Versioning Data and Models

Data science teams face data management questions around versions of data and machine learning models. How do we keep track of changes in data, source code, and ML models together? What's the best way to organize and store variations of these files and directories?

Exponential complexity of data science projects

Another problem in the field has to do with bookkeeping: being able to identify past data inputs and processes to understand their results, for knowledge sharing, or for debugging.

Data Version Control (DVC) lets you capture the versions of your data and models in Git commits, while storing them on-premises or in cloud storage. It also provides a mechanism to switch between these different data contents. The result is a single history for data, code, and ML models that you can traverse — a proper journal of your work!

DVC matches the right versions of data, code, and models for you 💘.

DVC enables data versioning through codification. You produce simple metafiles once, describing what datasets, ML artifacts, etc. to track. This metadata can be put in Git in lieu of large files. Now you can use DVC to create snapshots of the data, restore previous versions, reproduce experiments, record evolving metrics, and more!

👩‍💻 Intrigued? Try our versioning tutorial to learn how DVC looks and feels firsthand.
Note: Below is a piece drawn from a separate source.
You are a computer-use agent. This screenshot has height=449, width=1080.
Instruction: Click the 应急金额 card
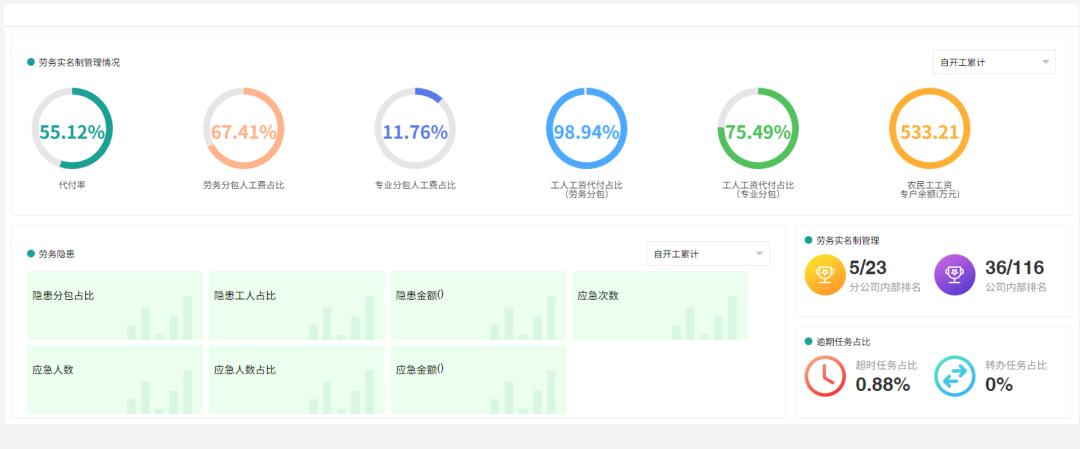[478, 379]
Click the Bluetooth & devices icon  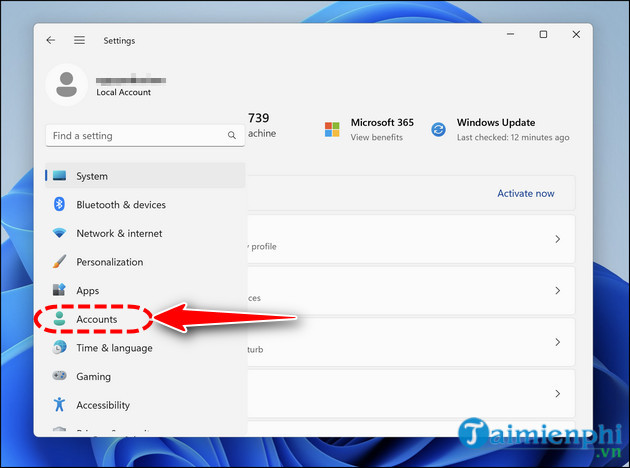coord(59,205)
As you use DVC, unique versions of your data files and directories are cached in a systematic way (preventing file duplication). The working data store is separated from your workspace to keep the project light, but stays connected via file links handled automatically by DVC.

Benefits of our approach include:

Lightweight: DVC is a free, open-source command line tool that doesn't require databases, servers, or any other special services.
Consistency: Keep your projects readable with stable file names — they don't need to change because they represent variable data. No need for complicated paths like data/20190922/labels_v7_final or for constantly editing these in source code.
Efficient data management: Use a familiar and cost-effective storage solution for your data and models (e.g. SFTP, S3, HDFS, etc.) — free from Git hosting constraints. DVC optimizes storing and transferring large files.
Collaboration: Easily distribute your project development and share its data internally and remotely, or reuse it in other places.
Data compliance: Review data modification attempts as Git pull requests. Audit the project's immutable history to learn when datasets or models were approved, and why.
GitOps: Connect your data science projects with the Git ecosystem. Git workflows open the door to advanced CI/CD tools (like CML), specialized patterns such as data registries, and other best practices.

In summary, data science and ML are iterative processes where the lifecycles of data, models, and code happen at different paces. DVC helps you manage, and enforce them.

And this is just the beginning. DVC supports multiple advanced features out-of-the-box: Build, run, and versioning data pipelines, manage experiments effectively, and more.